(Saved entries)
####

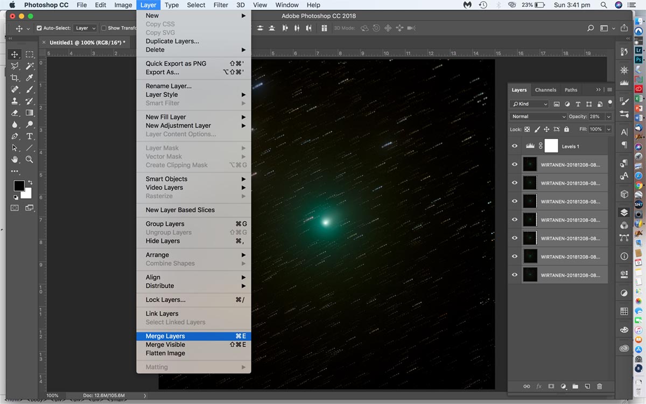This screenshot has height=404, width=646.
Task: Enable Show Transform Controls checkbox
Action: click(104, 28)
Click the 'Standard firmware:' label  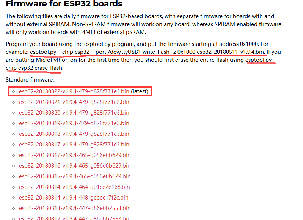tap(30, 80)
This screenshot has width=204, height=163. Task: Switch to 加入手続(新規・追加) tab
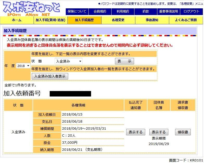point(50,20)
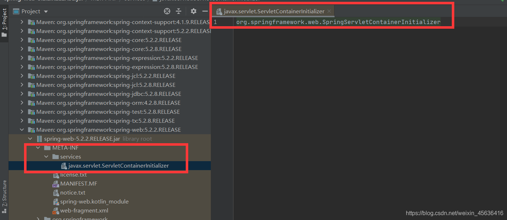Screen dimensions: 507x220
Task: Collapse the META-INF folder
Action: (38, 148)
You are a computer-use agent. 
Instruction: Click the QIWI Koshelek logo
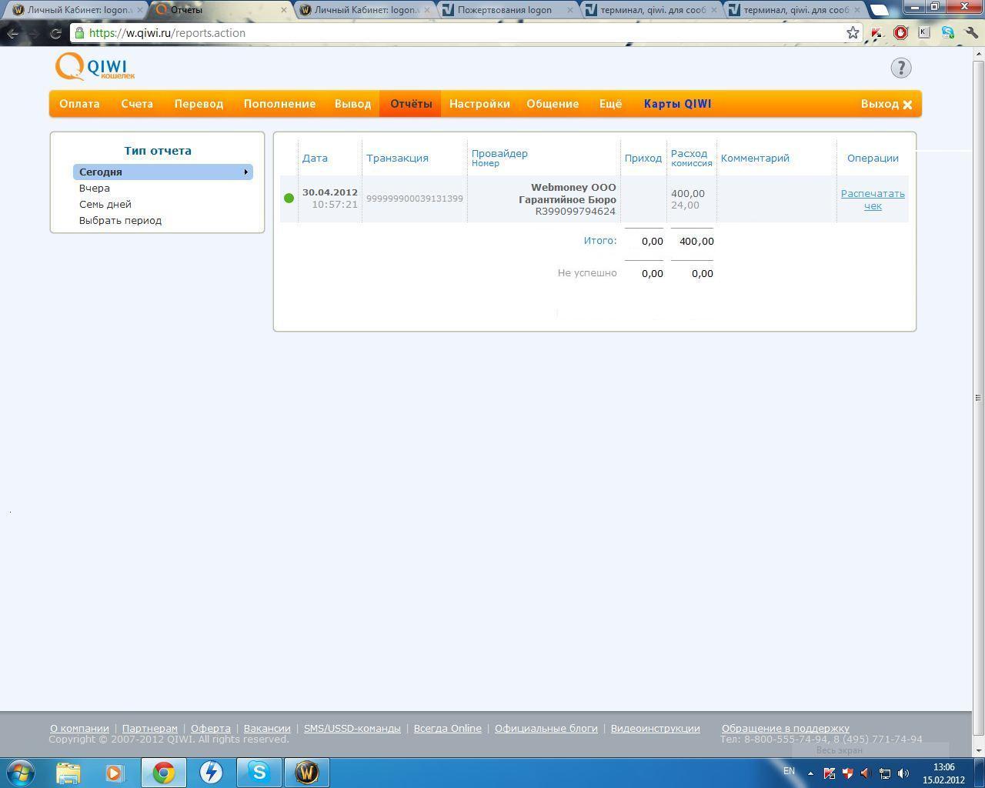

####

• _YOUR GOAL_
In the answer, the lines from the one containing "This screenshot has width=204, height=163." to the end of the records above must be written out exactly, both ends included; the pictures must not appear.

• _EXERCISE SOLUTION_
This screenshot has width=204, height=163. Task: Switch to 加入手続(新規・追加) tab
point(50,20)
Screen dimensions: 507x220
Task: Collapse the META-INF folder
Action: (38, 148)
You are a computer-use agent. 
Instruction: Click the QIWI Koshelek logo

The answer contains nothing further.